Assuming x, y, z are non-negative integers, there are no solutions to $4^x + 7^y = z^2$ and $4^x + 11^y = z^2$. This can be shown through modular arithmetic.
Taking the equation a) mod 3 you'll find the following:
- $4^x \equiv 1 \pmod{3}$
- $7^y \equiv 1 \pmod{3}$
- $z^2 \equiv 0$ or $1 \pmod{3}$
Since $1 + 1 = 2$ and there are no squares equivalent to $2$ (mod 3), there are no solutions to $4^x + 7^y = z^2$.
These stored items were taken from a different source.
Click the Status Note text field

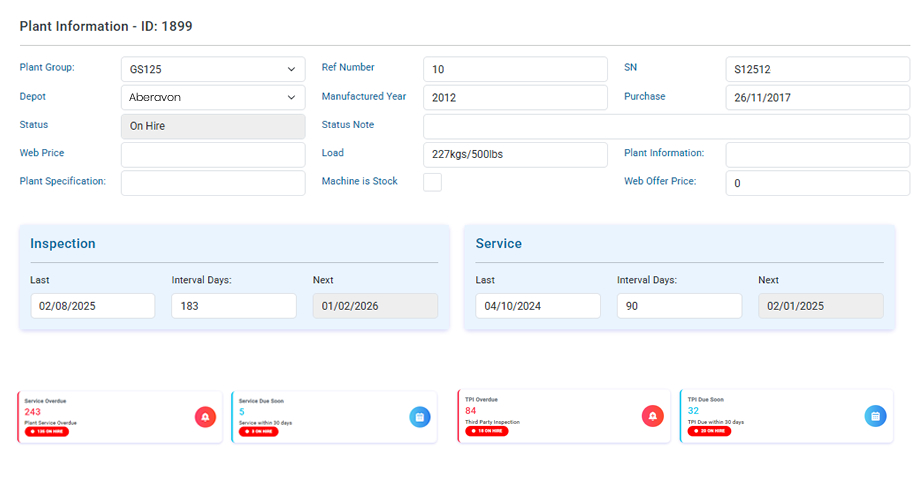(666, 126)
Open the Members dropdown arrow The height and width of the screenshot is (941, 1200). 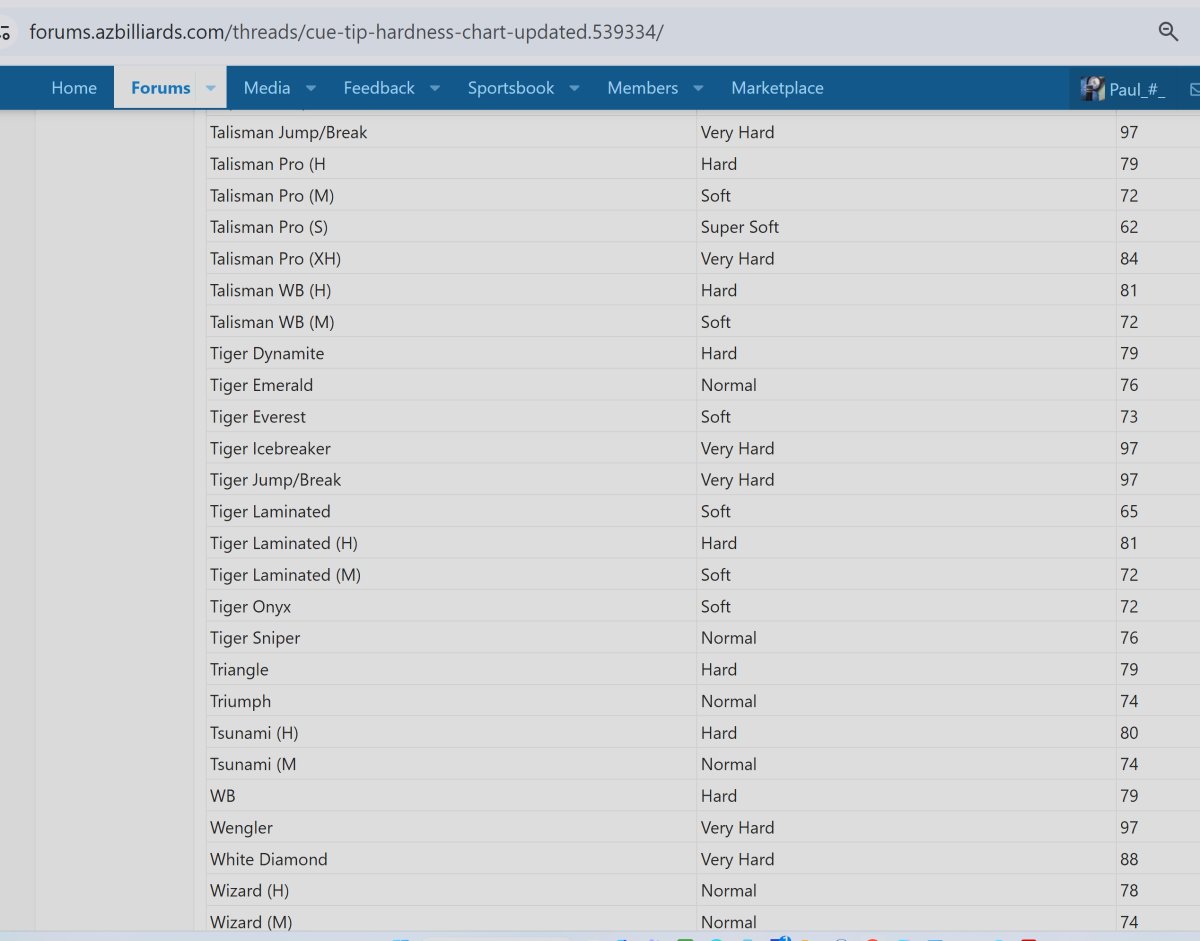pos(698,88)
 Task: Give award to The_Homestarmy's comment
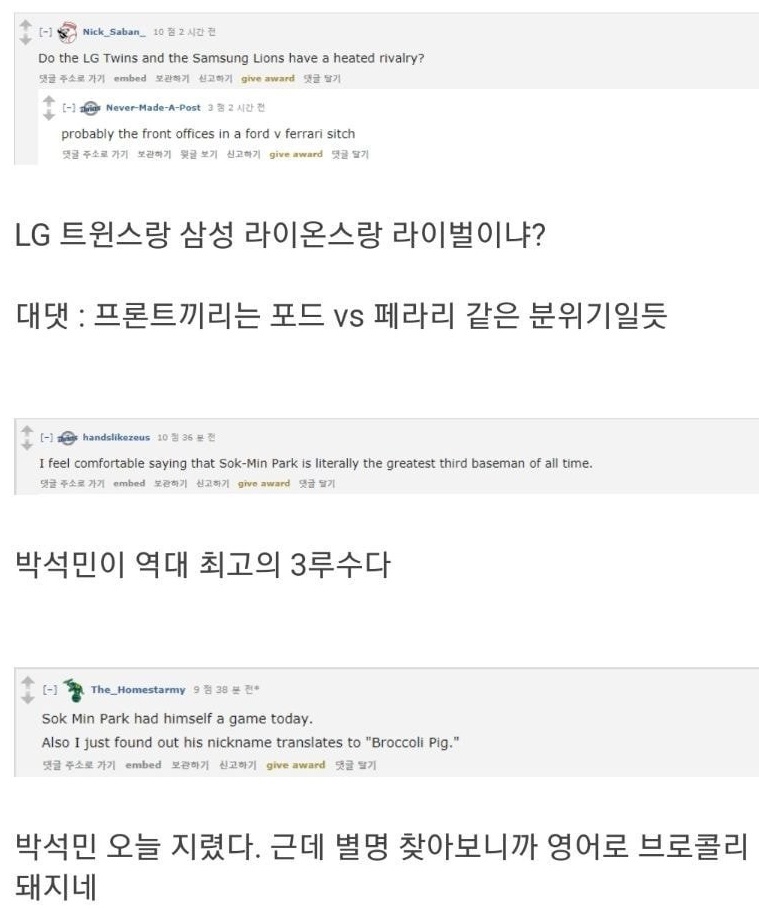tap(296, 765)
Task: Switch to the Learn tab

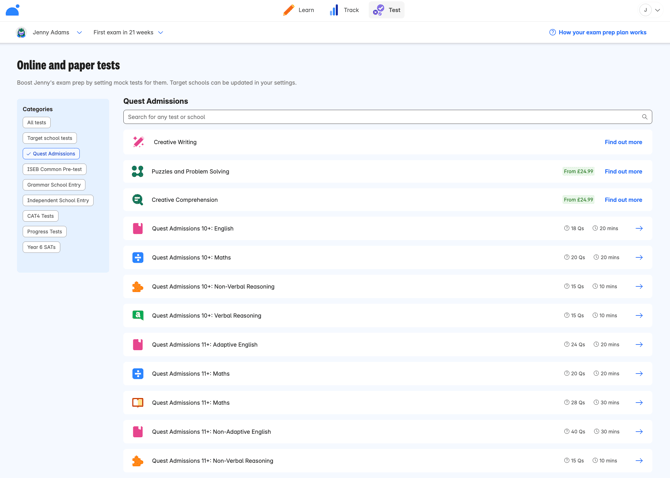Action: pos(298,10)
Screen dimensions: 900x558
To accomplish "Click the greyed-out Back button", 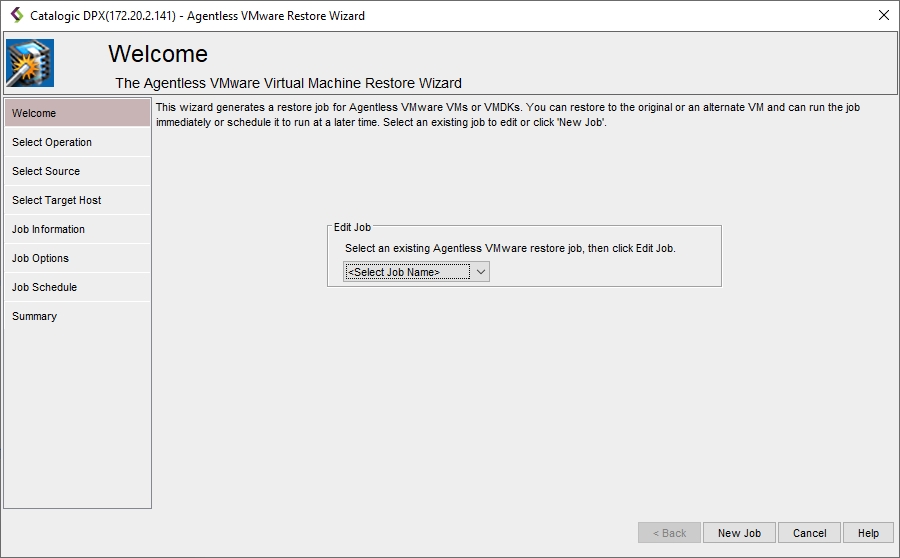I will 669,533.
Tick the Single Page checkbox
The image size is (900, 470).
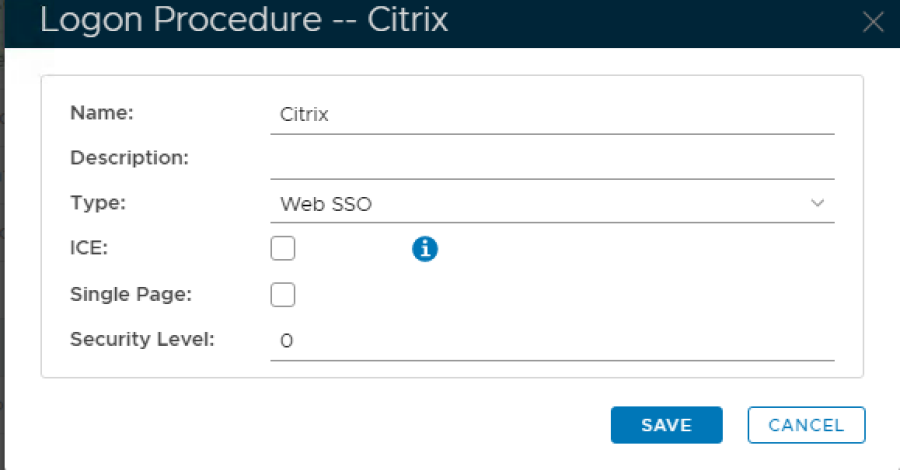(283, 295)
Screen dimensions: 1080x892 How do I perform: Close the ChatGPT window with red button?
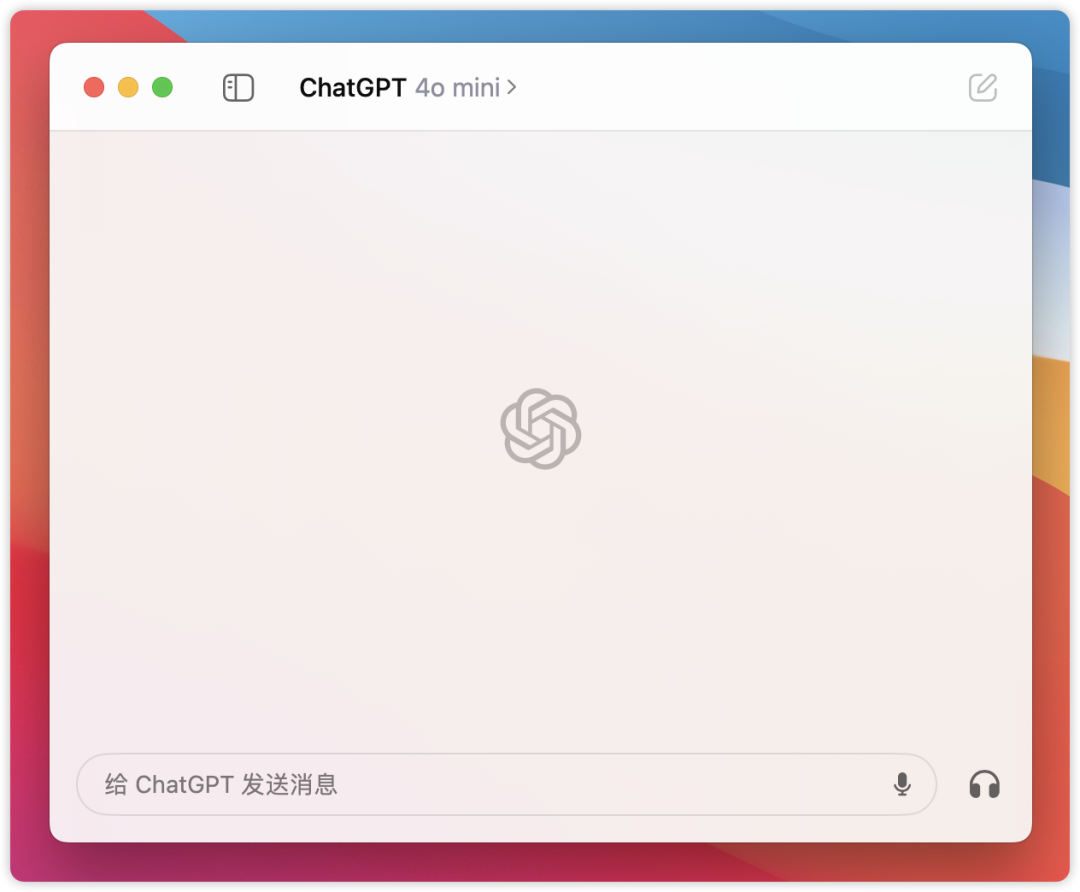[94, 87]
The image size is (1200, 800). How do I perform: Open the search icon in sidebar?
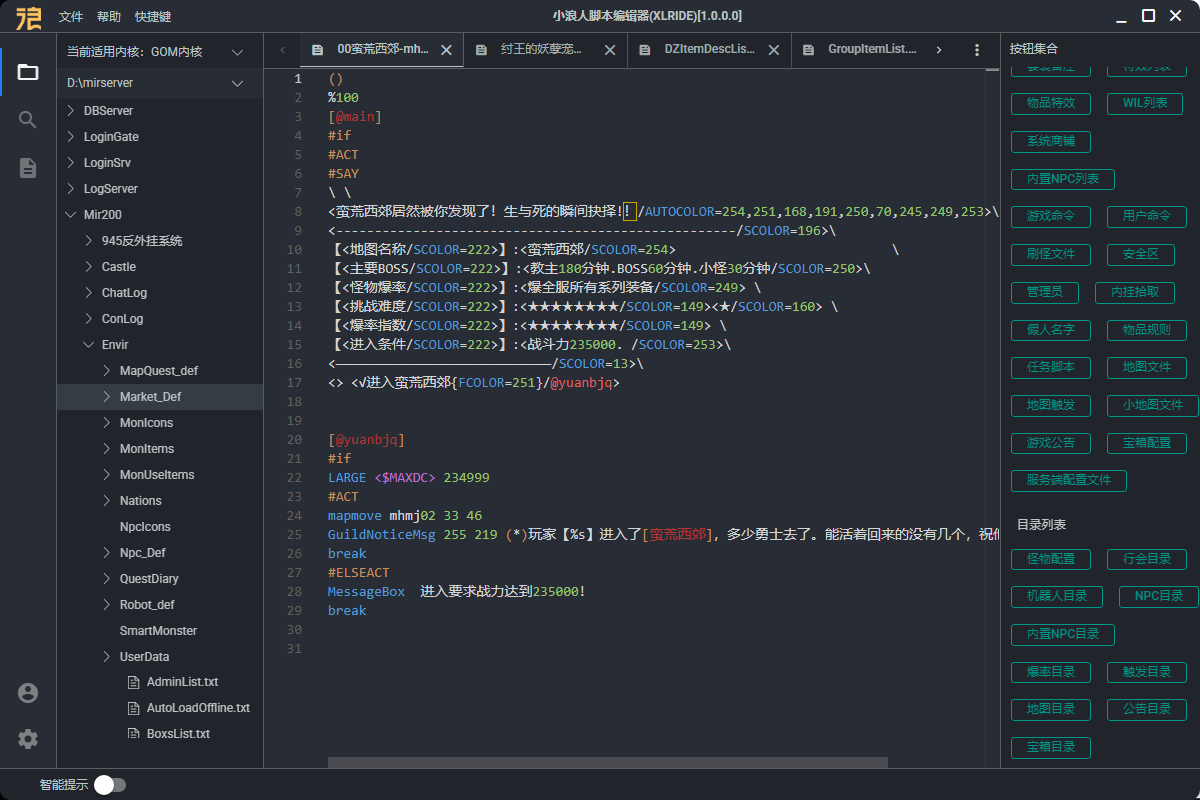tap(28, 120)
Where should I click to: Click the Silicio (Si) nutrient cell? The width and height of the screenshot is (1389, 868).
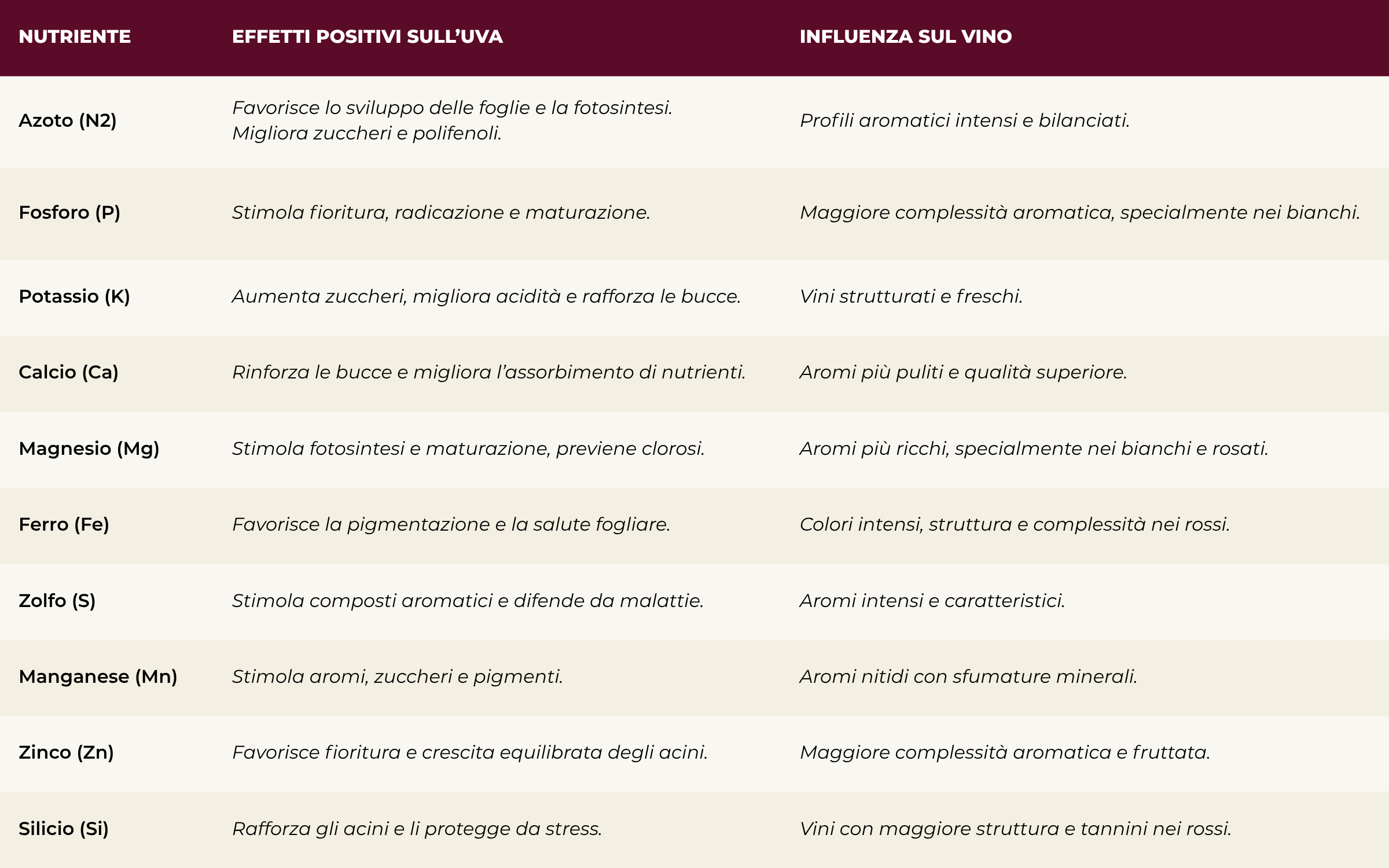[64, 829]
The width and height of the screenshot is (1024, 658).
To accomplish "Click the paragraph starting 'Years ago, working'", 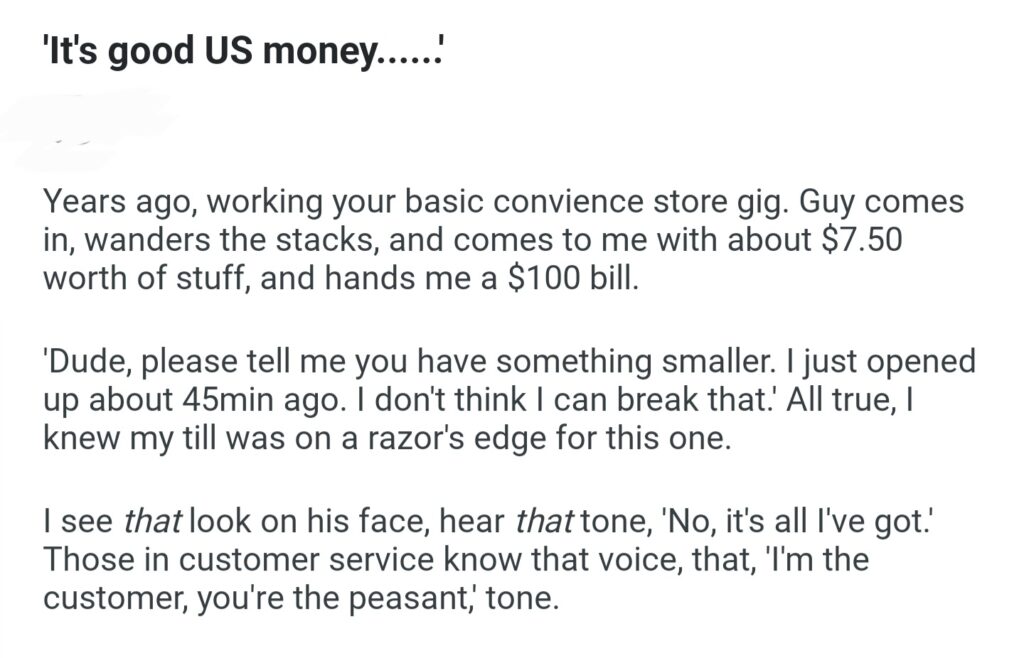I will tap(500, 241).
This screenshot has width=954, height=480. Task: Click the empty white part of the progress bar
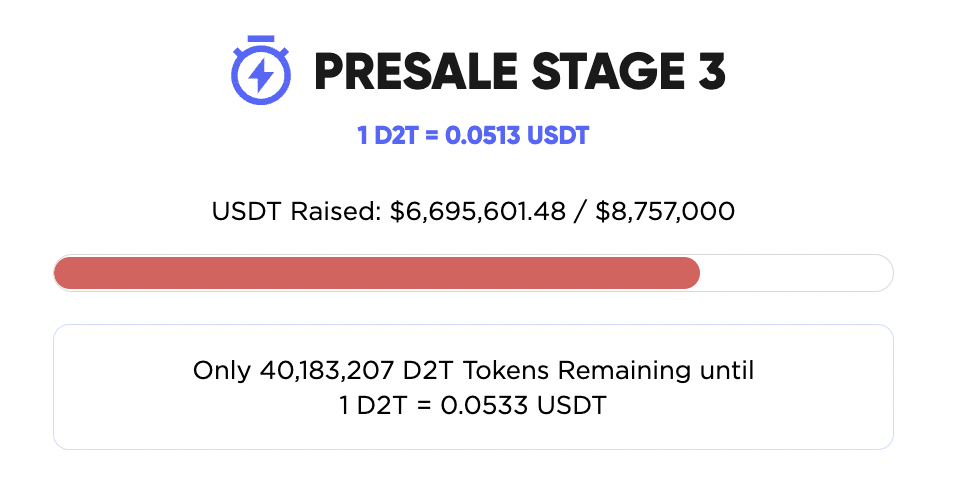coord(796,273)
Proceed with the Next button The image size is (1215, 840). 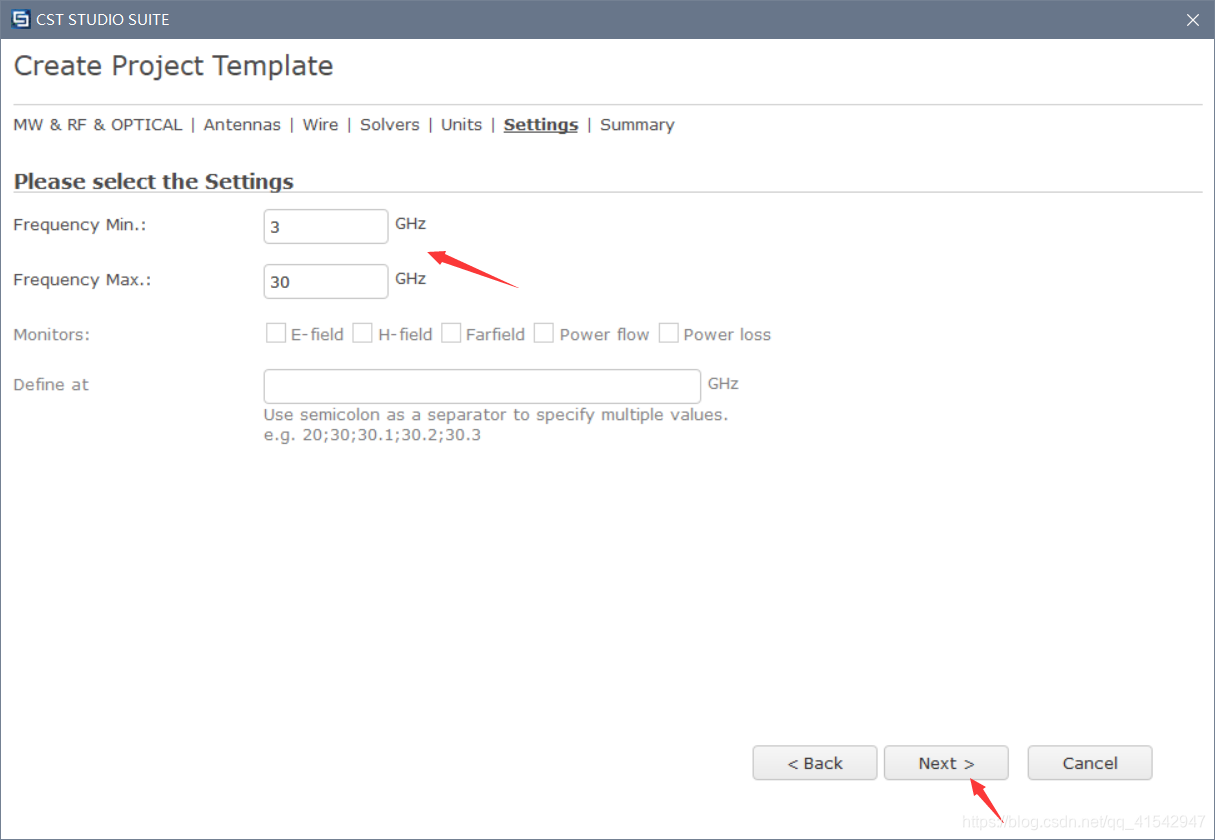(x=946, y=763)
Now taking equation b) mod 3:
- $4^x \equiv 1 \pmod{3}$
- $11^y \equiv (-1)^y \pmod{3}$
- $z^2 \equiv 0$ or $1 \pmod{3}$
Since, once again, there are no squares equivalent to $2$ (mod 3), $y$ must be odd. However taking the equation mod 4 you'll get the following:
- $4^x \equiv 0 \pmod{4}$
- $11^y \equiv (-1)^y \pmod{4}$
- $z^2 = 0$ or $1 \pmod{4}$
$y$ cannot be odd since this would imply that $11^y$ is equivalent to $-1 \equiv 3$ (mod 4) and there are no squares equivalent to 3 mod 4. This is a contradiction and therefore there are no solutions to equation b) either.
EDIT: Actually I just realised that I neglected the case where $x = 0$ and thus $4^0 \equiv 1 \pmod{4}$. But taking the resulting equation $1 + 11^y = z^2$ mod 5 proves that there's no solution anyway, as the quadratic residues for modulo 5 are 0, 1 and 4.